■ Task to carry out
When you return the lines below, go from the first through the line with "Click the Sales Revenue sparkline", keep them exact, and leave out every picture.

[Stored data]

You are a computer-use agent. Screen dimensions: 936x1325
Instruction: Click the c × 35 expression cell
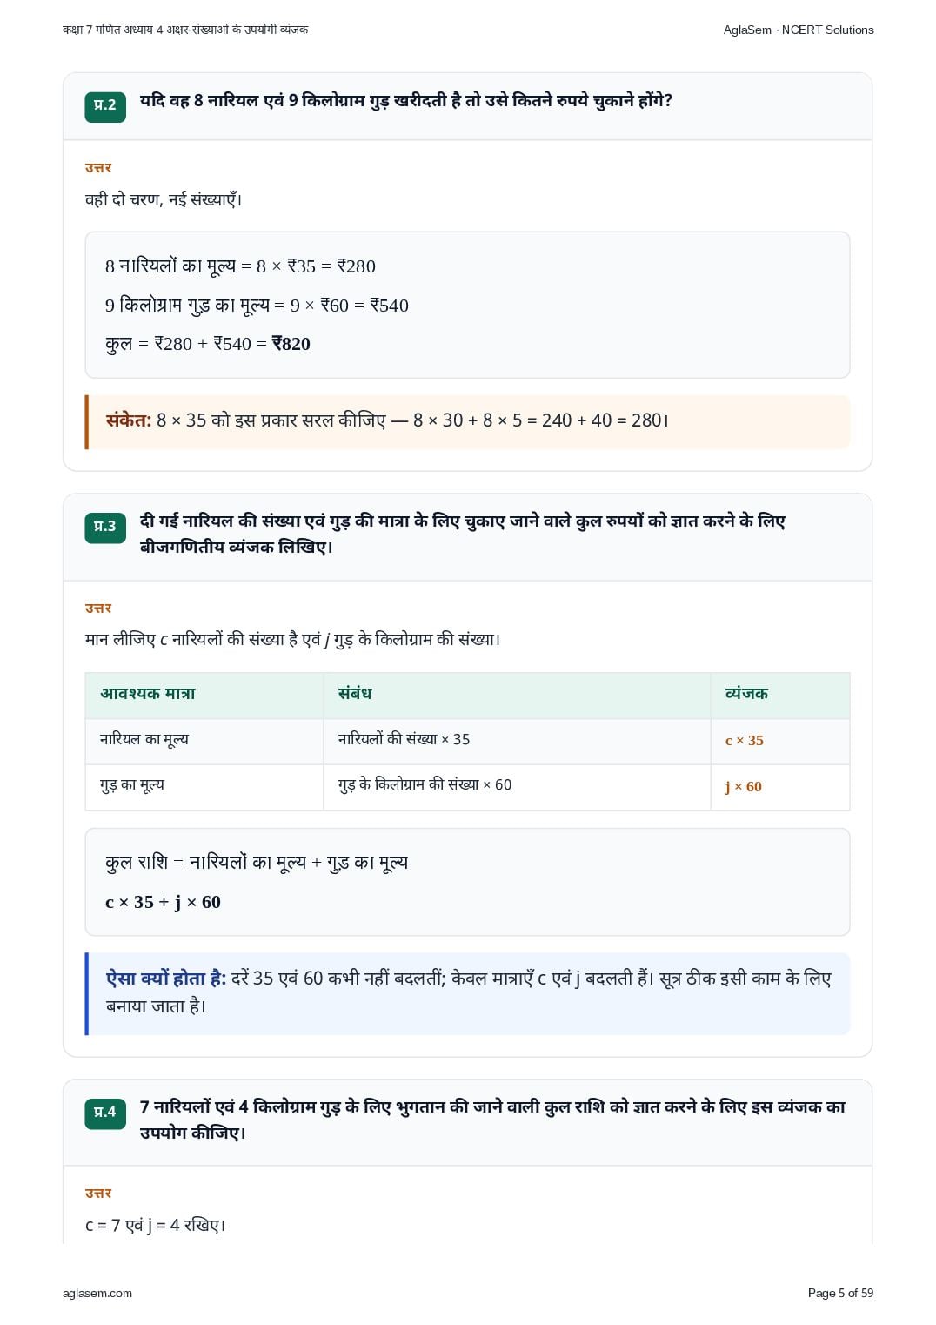click(x=780, y=741)
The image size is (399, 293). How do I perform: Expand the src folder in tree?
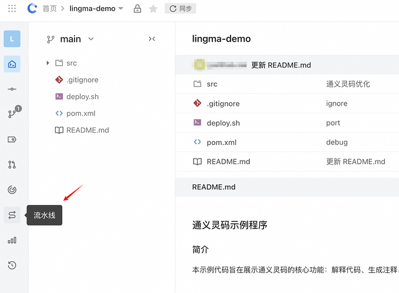click(48, 63)
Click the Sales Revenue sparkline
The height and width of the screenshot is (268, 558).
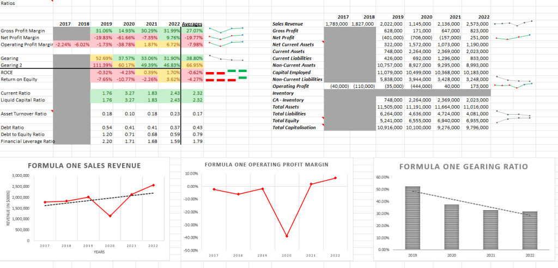pyautogui.click(x=513, y=24)
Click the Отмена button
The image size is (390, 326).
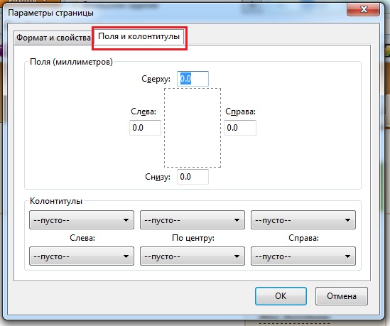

■ Completed task
You are a computer-use agent. Screen dimensions: 936x1325
Instruction: Click the c × 35 expression cell
click(x=780, y=741)
The image size is (399, 293). How do I perform: Expand the src folder in tree?
click(48, 63)
Click the Sales Revenue sparkline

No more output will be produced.